Testing Experience Magazine
Sometimes I want to leverage the blog as a means of sharing other content that I’ve developed. Sometimes it will be a magazine article, or a book excerpt or a set of Powerpoint slides.
Often the content will be much longer and richer than a single (or series) blog post. I hope that is not off-putting and that you’ll download the content and read it.
This is an article I wrote on for magazine in June 2012.
Spring boarding from the notion of Technical Debt, I extend the metaphor to include aspects of software testing and automation. I find it helps to think this broadly when considering technical debt.
I hope you find value in it. Stay agile my friends,
Bob.
Hi Bob,
Very interesting article. I agree with you in many of the categories listed. As you said, you didn’t try to show the full list of potential TTD cases, and I would like to add at least two to the list which I believe are very important and usually get overlooked becoming very fast in costly TTD:
1. Adding new test cases to release regression test plans (this includes analysis, integration, deployment, etc)
2. Re-testing defects that were not fixed in a couple of sprints (due to complexity, priority,release date, etc), that then got fixed but there is no time to test them in the sprint
Regarding what you said about Testing Craftsmanship and Doing things right the first time, I think that testers (as well as the rest of the team) should stay motivated with their work (part of Emotional Intelligence) which in turn will end up being the catalyst to do things right from the very start. If people is not motivated, then usually this things happen.
Regarding Developers not doing their part in keeping up with quality (unit testing, code review, etc), IMO this should be part of the DoD. As such, it should not ever be TTD because it should be tackled timely in order to close the story.
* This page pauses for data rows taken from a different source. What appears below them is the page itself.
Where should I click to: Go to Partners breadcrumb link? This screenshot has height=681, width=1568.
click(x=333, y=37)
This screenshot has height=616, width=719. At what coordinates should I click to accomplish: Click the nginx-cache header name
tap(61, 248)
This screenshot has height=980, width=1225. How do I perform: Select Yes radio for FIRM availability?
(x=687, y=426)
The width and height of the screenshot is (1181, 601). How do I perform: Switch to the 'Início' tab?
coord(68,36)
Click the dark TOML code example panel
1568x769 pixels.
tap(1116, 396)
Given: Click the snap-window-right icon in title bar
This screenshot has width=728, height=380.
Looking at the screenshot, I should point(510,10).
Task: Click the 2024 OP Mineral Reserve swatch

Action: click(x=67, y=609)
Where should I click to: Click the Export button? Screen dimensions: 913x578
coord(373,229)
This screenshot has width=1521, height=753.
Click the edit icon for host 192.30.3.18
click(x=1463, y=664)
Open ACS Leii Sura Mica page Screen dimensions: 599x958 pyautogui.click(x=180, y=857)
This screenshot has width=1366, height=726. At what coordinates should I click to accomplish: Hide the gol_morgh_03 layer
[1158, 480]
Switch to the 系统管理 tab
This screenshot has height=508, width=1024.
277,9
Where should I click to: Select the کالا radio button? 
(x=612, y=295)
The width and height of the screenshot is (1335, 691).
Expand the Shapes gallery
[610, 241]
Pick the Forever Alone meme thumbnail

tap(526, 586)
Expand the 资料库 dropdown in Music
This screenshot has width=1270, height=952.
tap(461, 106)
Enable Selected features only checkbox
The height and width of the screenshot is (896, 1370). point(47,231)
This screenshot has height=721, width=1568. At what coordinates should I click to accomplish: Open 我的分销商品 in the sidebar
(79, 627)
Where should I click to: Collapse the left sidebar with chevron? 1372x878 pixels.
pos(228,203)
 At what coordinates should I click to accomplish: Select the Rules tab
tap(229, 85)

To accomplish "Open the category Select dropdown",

Finally, I think that testers within the team should encourage / coach / help other team members to understand the right way to test things. The mindset of a tester and a developer is not the same, so the testers should work closely with developers to help them develop significant unit tests (and any other level of testing), with the product owner to make him/her understand the importance of well-defined acceptance criteria and so on.